*STORED ROWS:*
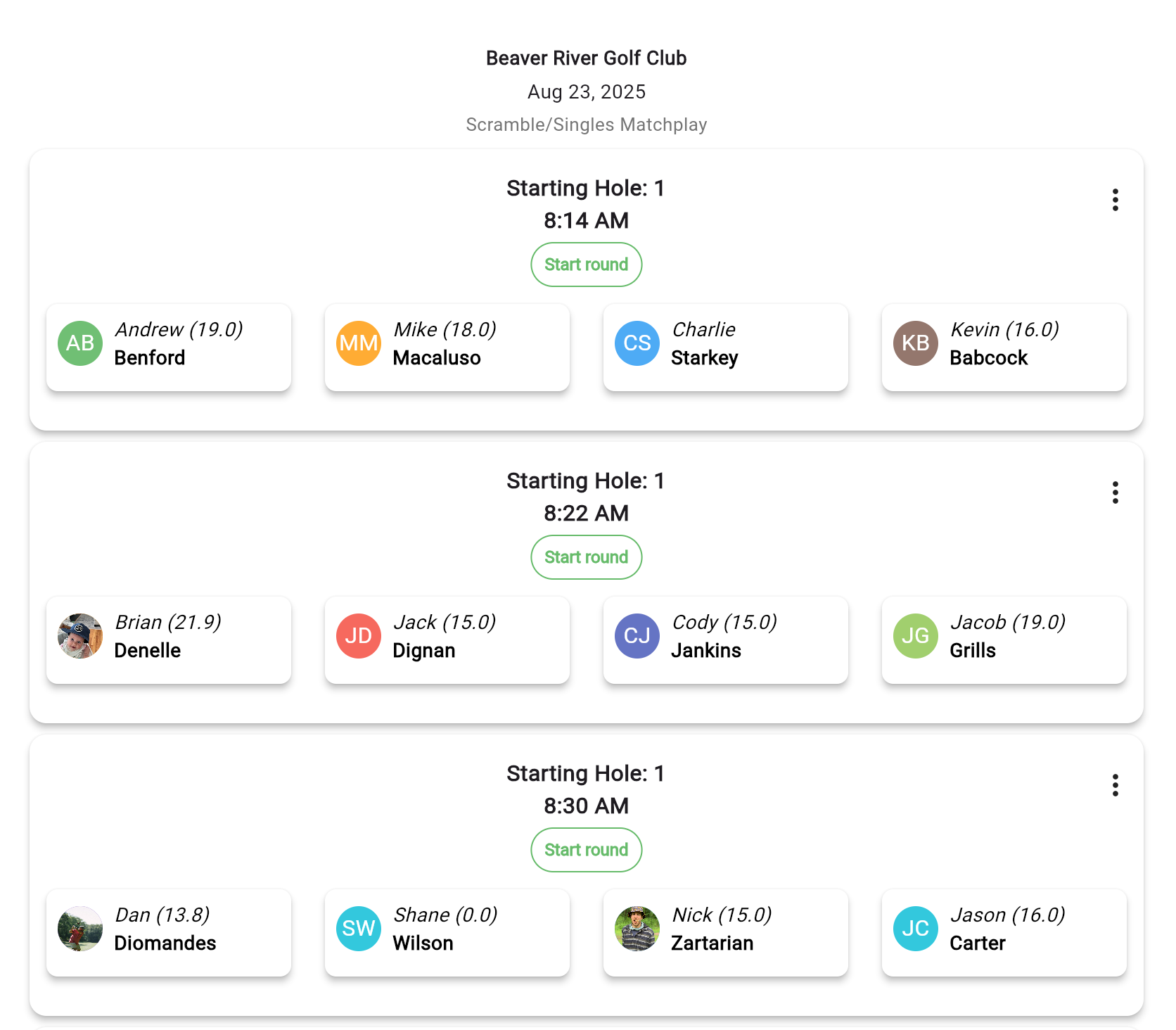The width and height of the screenshot is (1176, 1030).
Task: Select the Jason Carter player card
Action: pyautogui.click(x=1004, y=932)
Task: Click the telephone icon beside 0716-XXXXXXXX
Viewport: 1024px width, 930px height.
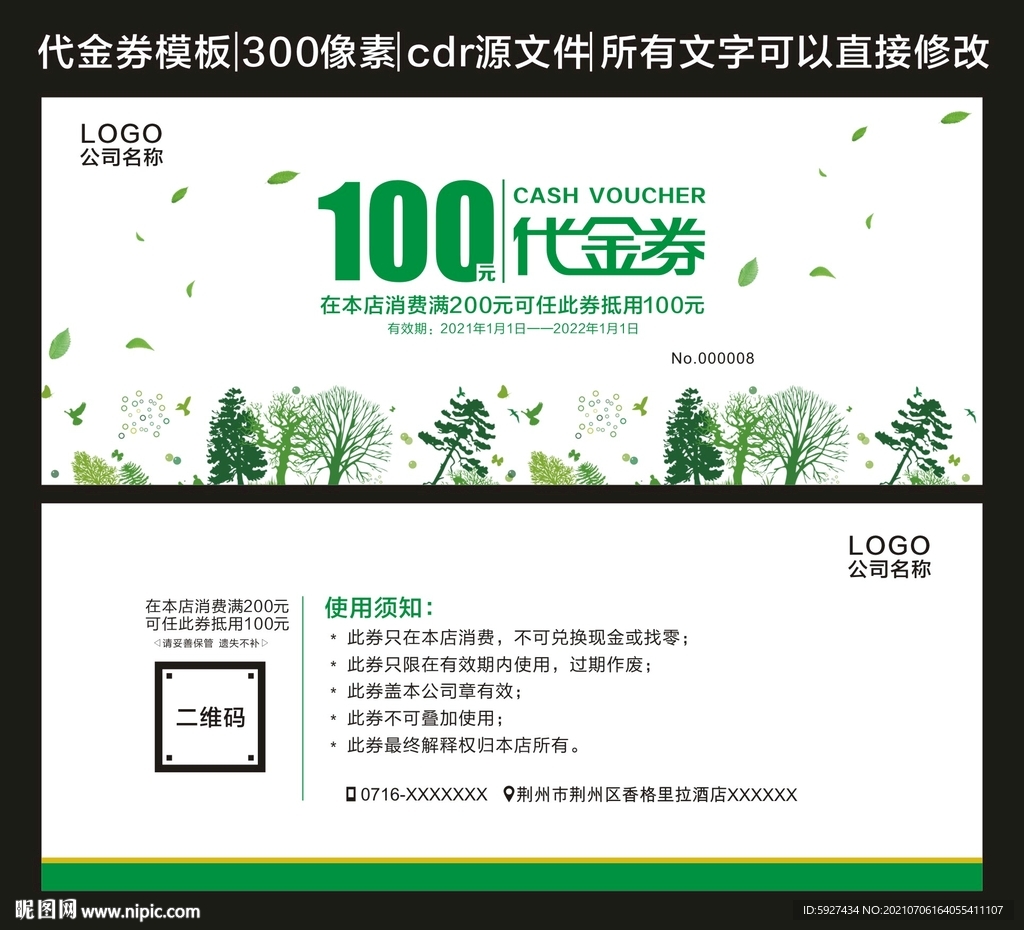Action: [348, 795]
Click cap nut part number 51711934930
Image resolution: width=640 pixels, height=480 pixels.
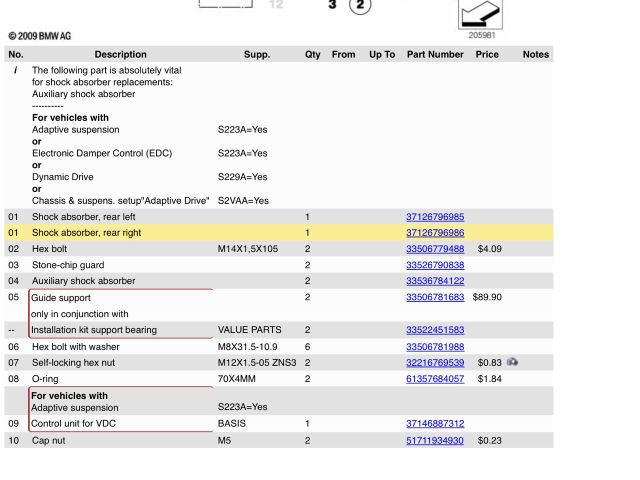pos(434,441)
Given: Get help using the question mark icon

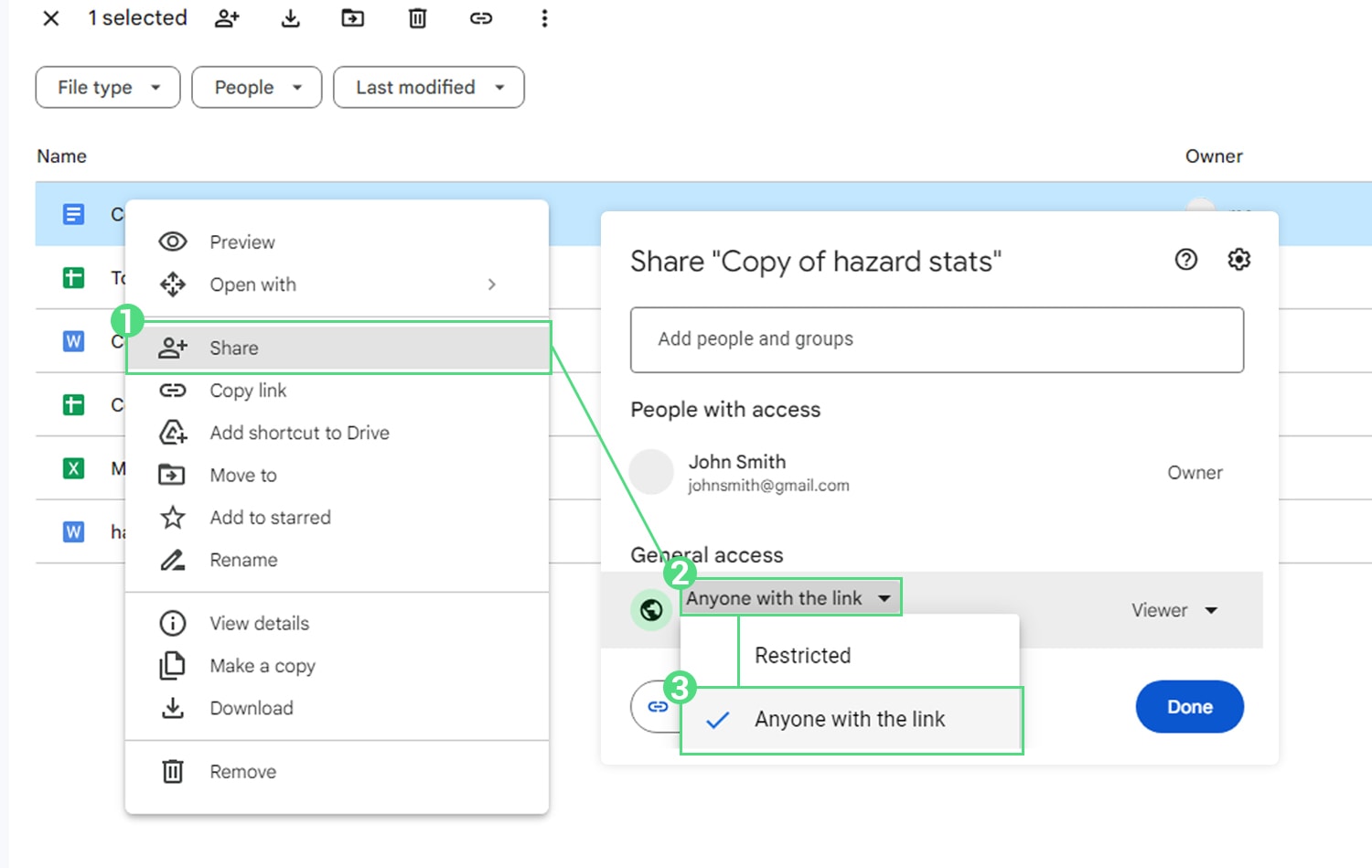Looking at the screenshot, I should pos(1185,260).
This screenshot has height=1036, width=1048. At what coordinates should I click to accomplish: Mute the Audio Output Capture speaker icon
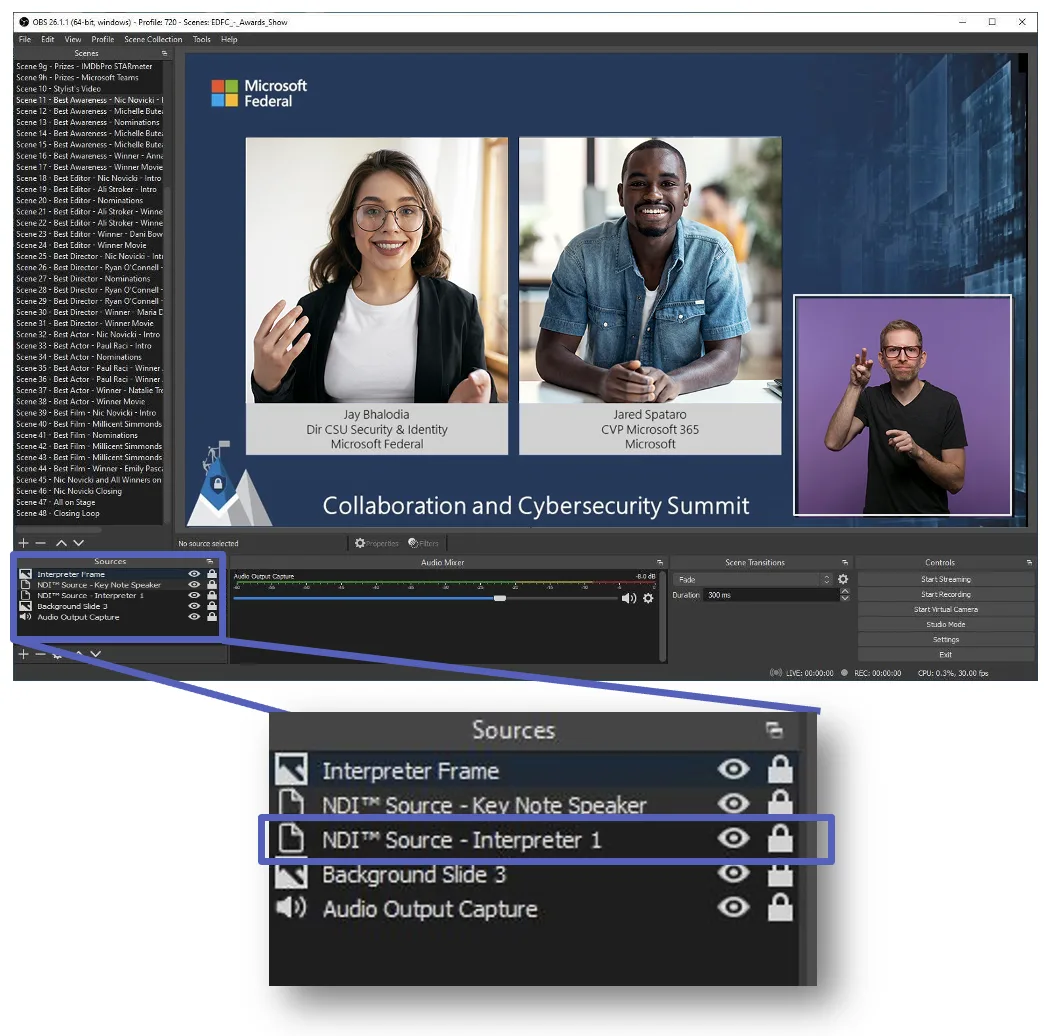point(628,598)
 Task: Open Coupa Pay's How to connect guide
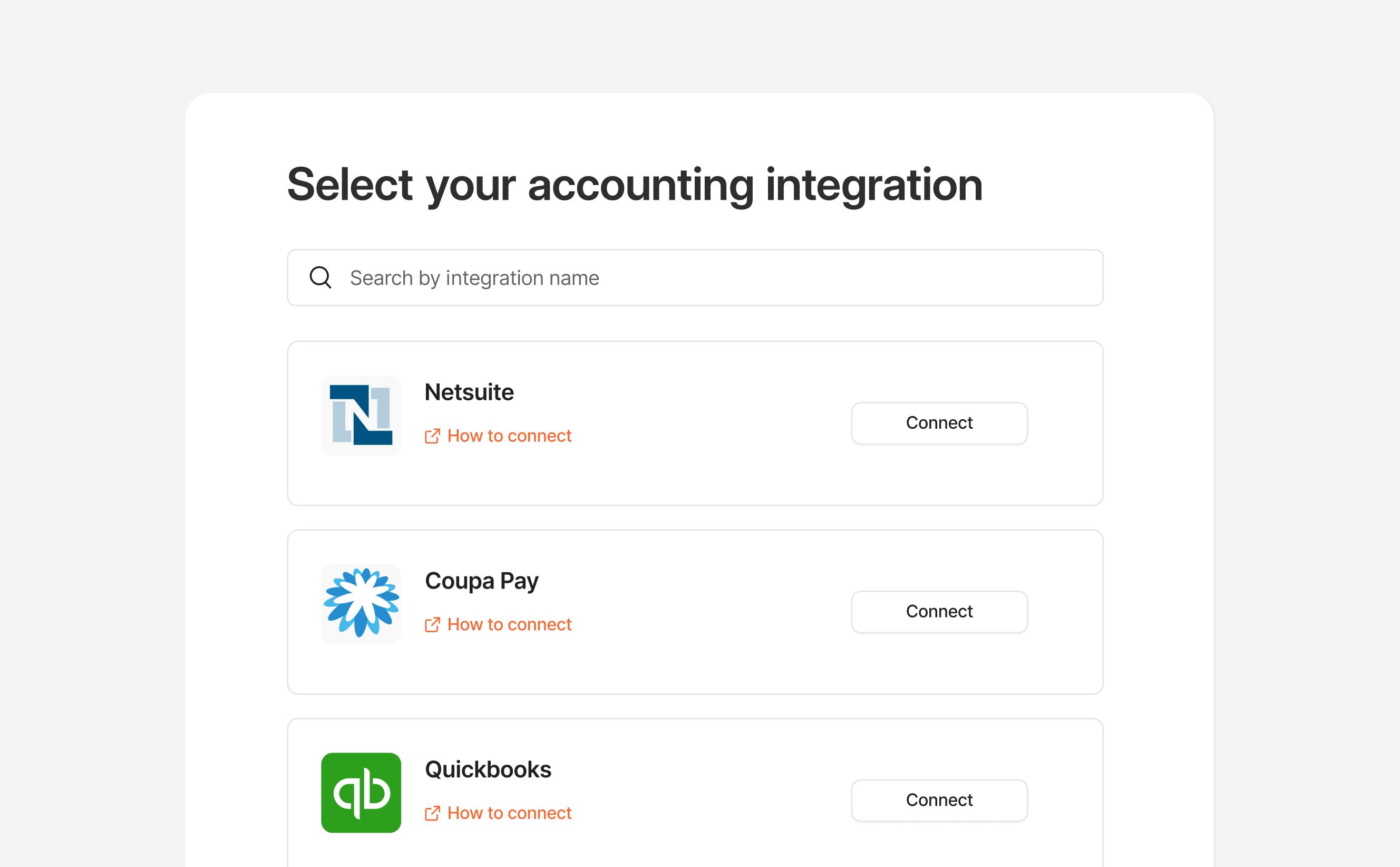pos(509,624)
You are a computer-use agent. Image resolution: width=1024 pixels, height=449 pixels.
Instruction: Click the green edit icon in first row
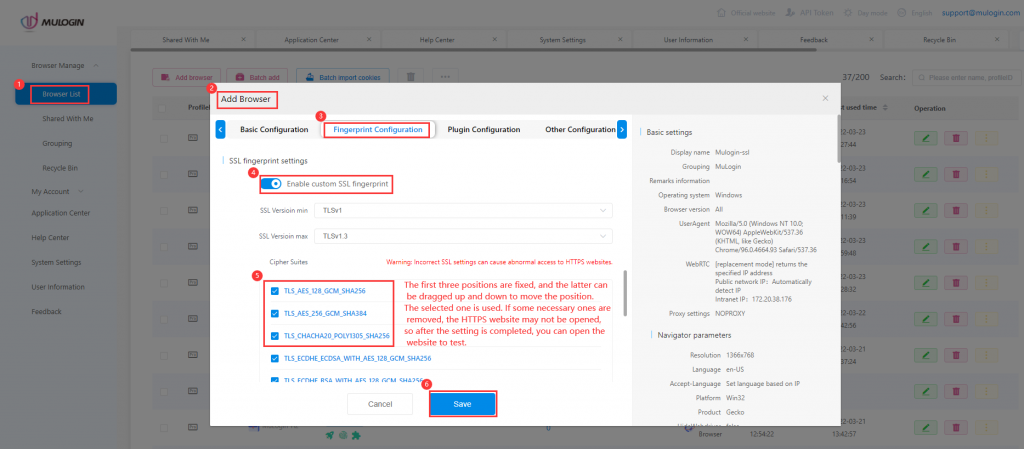pos(925,138)
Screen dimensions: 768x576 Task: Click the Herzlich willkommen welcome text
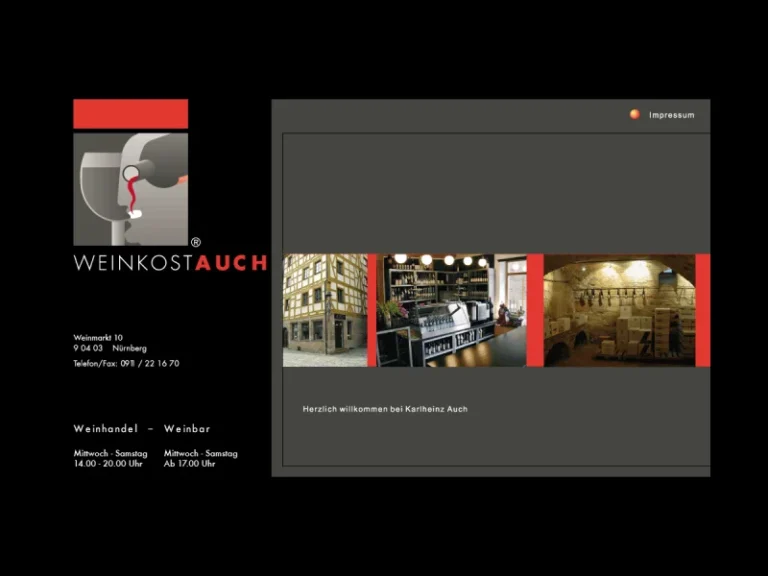[x=385, y=409]
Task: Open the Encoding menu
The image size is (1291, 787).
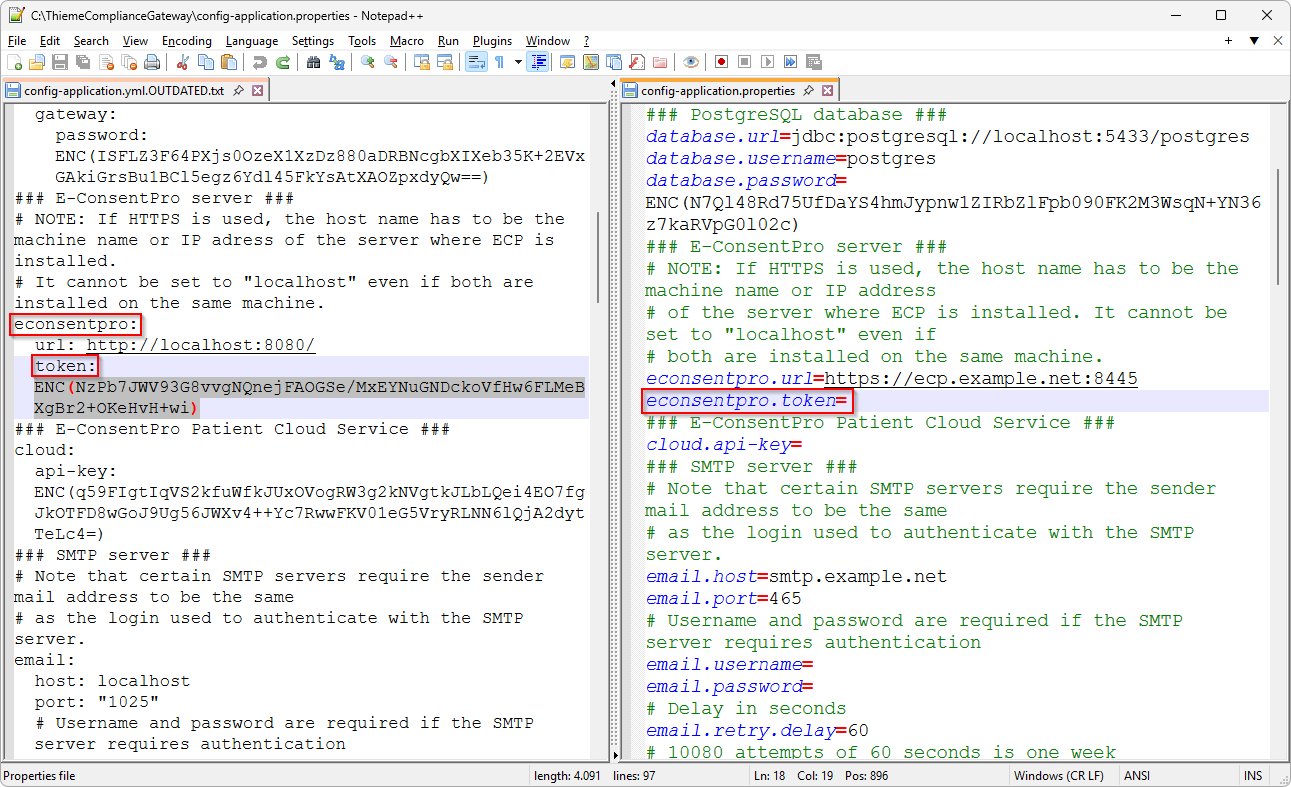Action: (187, 41)
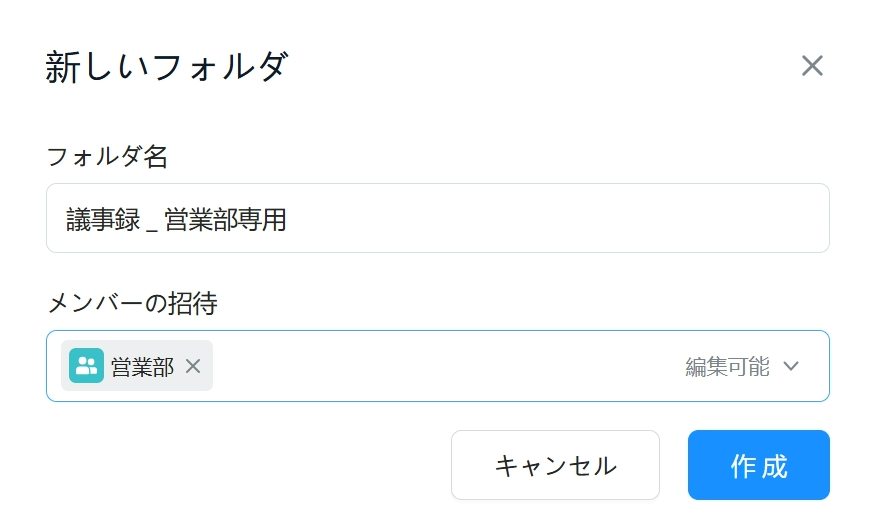Select the 営業部 chip label
This screenshot has height=528, width=882.
coord(142,367)
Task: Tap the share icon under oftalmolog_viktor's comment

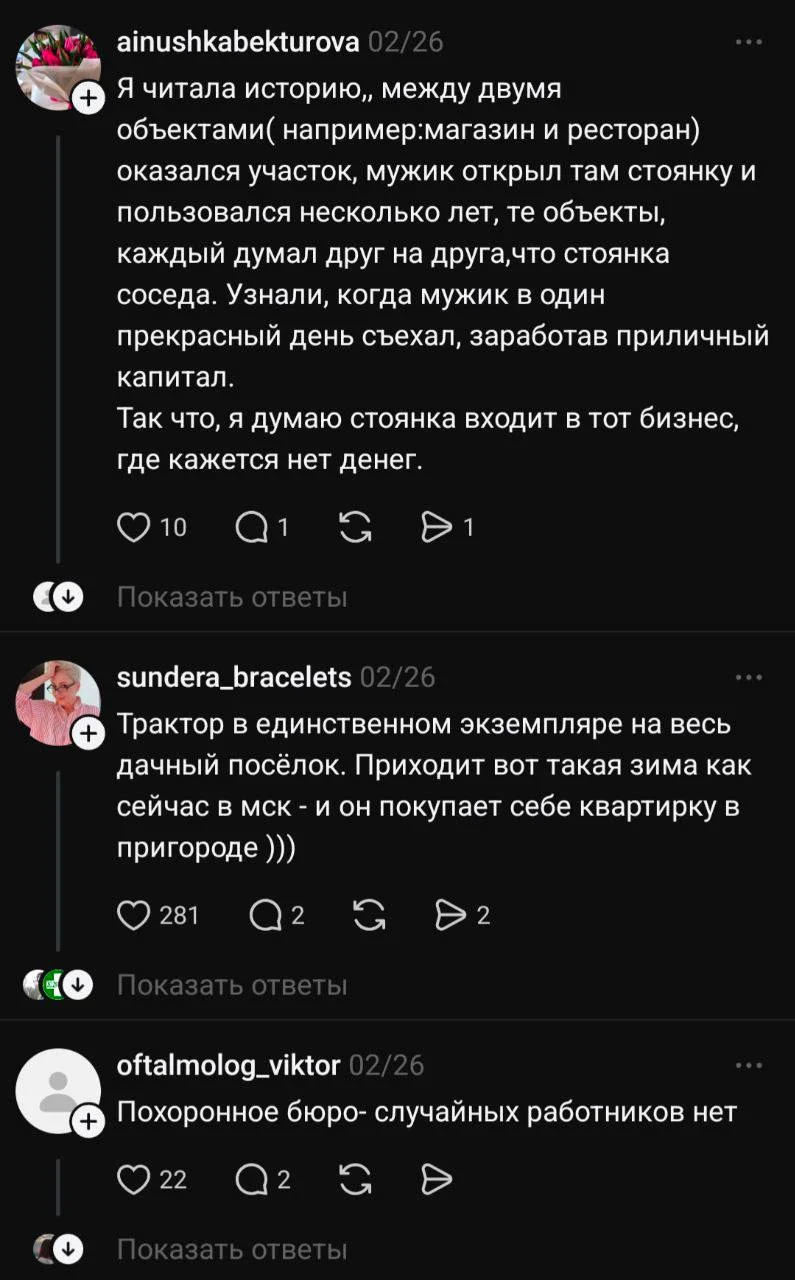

*GIVEN TASK:* Write out the material above line for line, without changing anything, and leave out the pictures.

*OUTPUT FOR THIS EXERCISE:*
The width and height of the screenshot is (1176, 1030).
Task: Select the Jason Carter player card
Action: pyautogui.click(x=1004, y=932)
Task: Click the telephone icon beside 0716-XXXXXXXX
Viewport: 1024px width, 930px height.
Action: [348, 795]
Click cap nut part number 51711934930
Image resolution: width=640 pixels, height=480 pixels.
pos(434,441)
Given: Get help using the question mark icon

Looking at the screenshot, I should pos(1185,260).
This screenshot has height=1036, width=1048. At what coordinates should I click to accomplish: Mute the Audio Output Capture speaker icon
point(628,598)
 Task: Open Coupa Pay's How to connect guide
pos(509,624)
You are a computer-use agent. Image resolution: width=1024 pixels, height=449 pixels.
Instruction: Click the green edit icon in first row
pos(925,138)
Screen dimensions: 768x576 Task: Click the Herzlich willkommen welcome text
[x=385, y=409]
Task: Open the Encoding menu
The image size is (1291, 787).
Action: (187, 41)
Select the 営業部 chip label
This screenshot has height=528, width=882.
coord(142,367)
Task: Tap the share icon under oftalmolog_viktor's comment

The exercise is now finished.